Structurally, the play shifts between scenes and stand-up. Isaac talks to you; a memory unfolds; so it goes. Director Kate Alexander nicely handles the constant shifts of tone. She gets the laughs, without laughing over the serious moments.
Solomon hits all the right notes as Isaac, constantly alternating between stand-up and performances in scenes. Isaac’s a pilgrim on a spiritual quest. Refreshingly, he’s not insane or wearing a permanent scowl. Solomon breathes life into the character and keeps you engaged. Shelly (Rachel Moulton) is dynamic as Isaac’s wife, Shelly. She resembles a sexy, but liberated gentile woman from an Alan Rudolph movie who accidently wandered into a Chaim Potok novel. Moulton gives a willing performance, despite the words she has to play. (I figure Sherman tried not to make Shelly a bimbo. But he could’ve tried harder.) Rebeca Miller periodically pops up as Chaya—Isaac’s rejected childhood sweetheart, and the road not taken. Miller is sweet as this Orthodox Jewish earth mother—a sweet character, who never rubs it in when Isaac’s mixed-faith marriage hits the rocks. Kudos also to Eric Hoffmann and Kevin Cristaldi for portrayals of multiple characters, including Isaac’s father, a rabbi, a tailor and a Jewish Tom Joad. (Sounds like a joke, huh?) Re’s domineering Jewish mother is over-the-top—what else could she be? She may be a cliché, but she’s a funny cliché. And Re gets the audience howling.

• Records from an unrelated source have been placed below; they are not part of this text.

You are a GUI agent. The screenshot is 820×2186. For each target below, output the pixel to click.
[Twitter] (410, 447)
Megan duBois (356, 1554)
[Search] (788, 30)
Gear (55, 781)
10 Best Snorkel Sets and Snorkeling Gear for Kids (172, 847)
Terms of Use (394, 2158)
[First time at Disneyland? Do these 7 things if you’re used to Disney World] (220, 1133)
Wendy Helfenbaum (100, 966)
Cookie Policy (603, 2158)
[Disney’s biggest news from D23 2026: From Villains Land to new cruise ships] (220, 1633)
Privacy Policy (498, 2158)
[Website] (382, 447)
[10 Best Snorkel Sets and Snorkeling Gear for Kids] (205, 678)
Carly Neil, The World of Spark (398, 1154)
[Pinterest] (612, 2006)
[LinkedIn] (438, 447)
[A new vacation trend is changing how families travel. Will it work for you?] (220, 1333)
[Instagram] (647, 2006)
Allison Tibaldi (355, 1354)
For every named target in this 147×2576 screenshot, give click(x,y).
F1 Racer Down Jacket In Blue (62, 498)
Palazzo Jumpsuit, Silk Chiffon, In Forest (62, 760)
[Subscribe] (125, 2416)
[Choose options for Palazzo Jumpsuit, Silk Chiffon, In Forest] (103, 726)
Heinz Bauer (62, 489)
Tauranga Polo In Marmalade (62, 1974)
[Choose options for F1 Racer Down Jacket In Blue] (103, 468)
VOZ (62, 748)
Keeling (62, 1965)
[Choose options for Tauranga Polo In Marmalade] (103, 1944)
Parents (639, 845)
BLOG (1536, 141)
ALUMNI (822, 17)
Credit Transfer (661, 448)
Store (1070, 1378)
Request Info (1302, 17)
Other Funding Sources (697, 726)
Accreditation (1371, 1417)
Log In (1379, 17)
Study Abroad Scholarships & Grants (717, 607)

OK, Sherman flirts with stereotype: the guilt-tripping Jewish mother, the blonde, buxom shikse, and all that. My funny bone tells me you can’t have comedy without a few stereotypes. And without comedy, our hero’s journey would be deadly dull.
Isaac finds no big answer at the end of his journey. That seems to be the answer—which sounds like a fortune cookie wisdom. What does it mean to be a Jew? If you keep asking the question, you’re Jewish. Something like that.
But truth always sounds like a fortune cookie. Unless you actually take the journey and earn it. This journey is a long, strange trip and a funny one. You get a lot of laughs and something to think about. Hey, you even get a reading list.